Руки в тот день не сразу дошли до свёртка, принесённого Кирой. Он до вечера валялся в кабинете. Переливающаяся синяя обёртка поверх небольшого плоского нечто. Книга? Размер не тот. Да и что за книга такая тонкая и лёгкая? Журнал если только — чепуха. Конечно, содержимое было очевидным, но я от тех мыслей бежал. Признаваться себе в том, что внутри спрятана картина — равно признать, нет-нет, скорее, напомнить себе о существовании автора этого подарка.

Обёртку, хоть она и понравилась мне, я разорвал как бы случайно в клочья. Стоит заметить, какое-то странное облегчение принесло мне это действие, но, дойдя до спрятанного за этой самой обёрткой, всё удовлетворение исчезло. Я держал в руках небольшое полотно с изображением тенистой аллеи Патриарших, заваленной осенней листвой. Ни записки, ни открытки внутри не оказалось, но мне и не надо было.

«— Что это будет?

— Осенний пейзаж, но может быть и нет.

— Осенний пейзаж? Зимой?

— Я люблю осень.»

Осенний пейзаж в разгар живописной зимы? Я усмехнулся. До чего же глупо, но так в твоём стиле. Картина, к слову, мне пришлась по вкусу. Мне нравилось всё, что ты рисовала, но лучше бы я тебя никогда не знал. Купил бы это полотно у уличных художников. Повесил бы у себя дома. А так… Так придётся выкинуть. Передарить. Но точно не оставить у себя. Пожалуй, это полотно отлично впишется в одном из домиков турбазы Юры, куда из-за тебя я больше никогда не приеду.

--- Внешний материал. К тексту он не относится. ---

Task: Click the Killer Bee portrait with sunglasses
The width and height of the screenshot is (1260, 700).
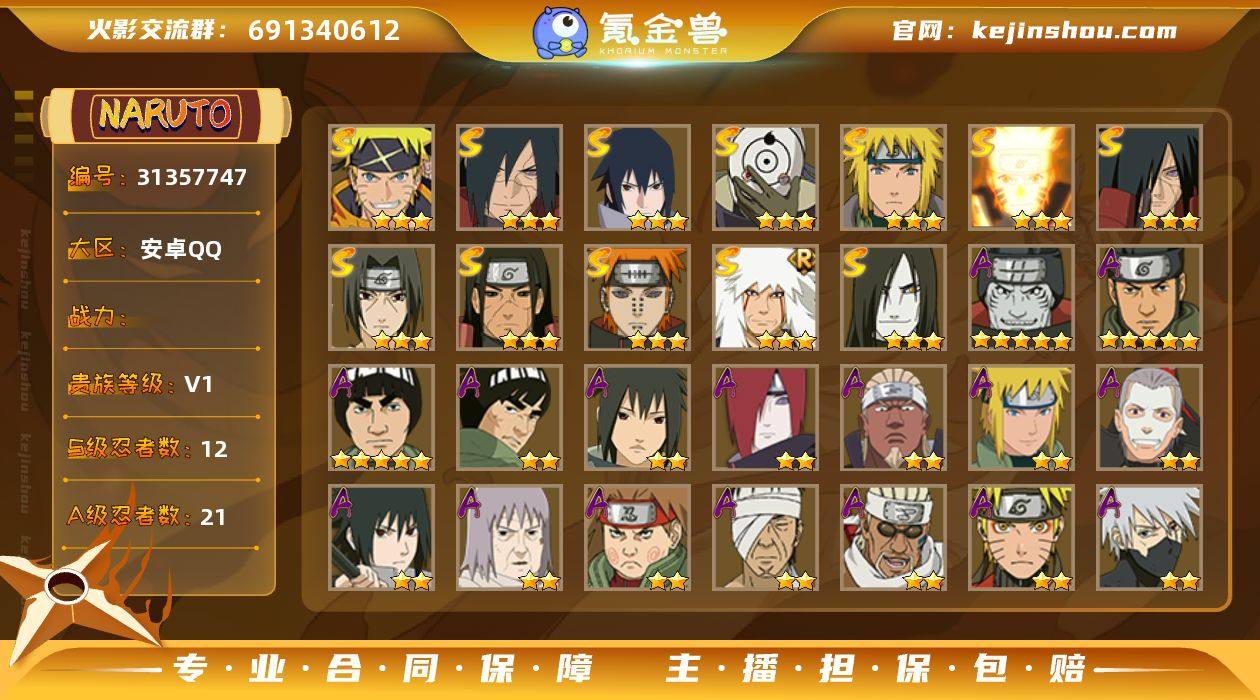Action: click(x=893, y=537)
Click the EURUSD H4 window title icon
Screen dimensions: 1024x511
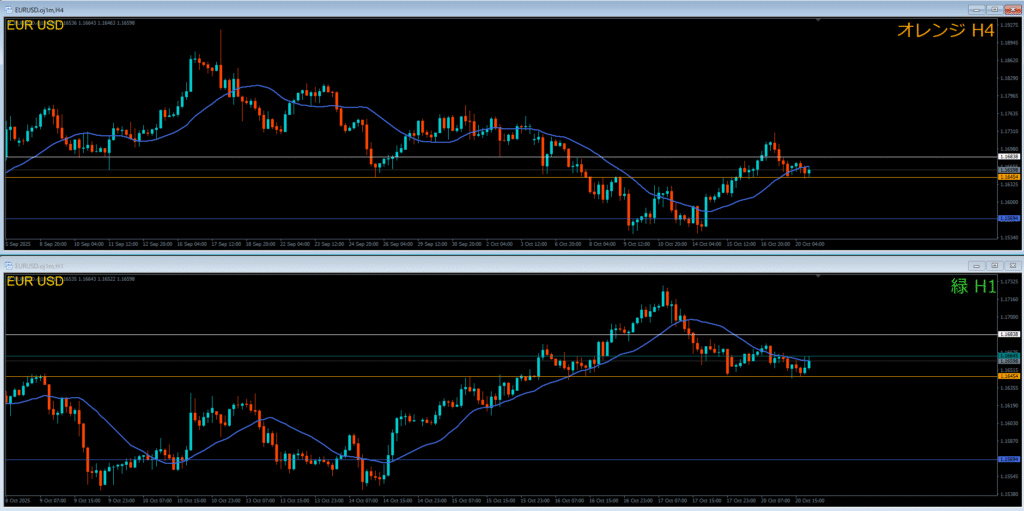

Я вёл себя инфантильно. Пытался забыть всё и двинуться дальше, но спотыкался о такие вот напоминания. Об эти подарки. О твои вещи у меня дома. Я постоянно что-то находил: резинки для волос, забытые тобой карандаши и обрывки бумаги с непонятными набросками. Жил в окружении того, что неустанно напоминало о тебе. Кожаное кресло из спальни пришлось отдать знакомым — ты постоянно забиралась на него с ногами и читала. Ковер в гостиной, на который ты пролила кофе, я выбросил. На пятно мне было плевать, но твоё: «Смотри, забавная форма получилась, как будто облако» всплывало у меня в голове едва я переступал порог квартиры.

***

Дождь яростно барабанил по черепице. С каждым раскатом гром подбирался всё ближе. Во всём посёлке пропало электричество: сарафанные новости передали, что молния ударила в вышку линии передач. У запасливой бабушки в чулане нашлась целая коробка свечей. А в сараях до сих пор хранились керосинки.

Дед с бабушкой остались дома. Илья Семёнович сел читать вслух повести Васильева, Лилия Павловна вязала носки. Ире нарушать идиллию не хотелось. Она, прихватив термос с чаем и керосинку, ушла во времянку.

Закутавшись в шерстяное покрывало, она рассматривала чёрно-белые фотографии. В старой пожелтевшей коробке хранилось несколько сотен снимков. Они, по мнению бабушки, были неудачными, и места в альбоме не заслуживали. Ира же так не считала. Эти фотографии сорокалетней давности имели необычайную энергетику. Непередаваемую романтику. Хранили ушедшую молодость на типовой бумаге «Унибром».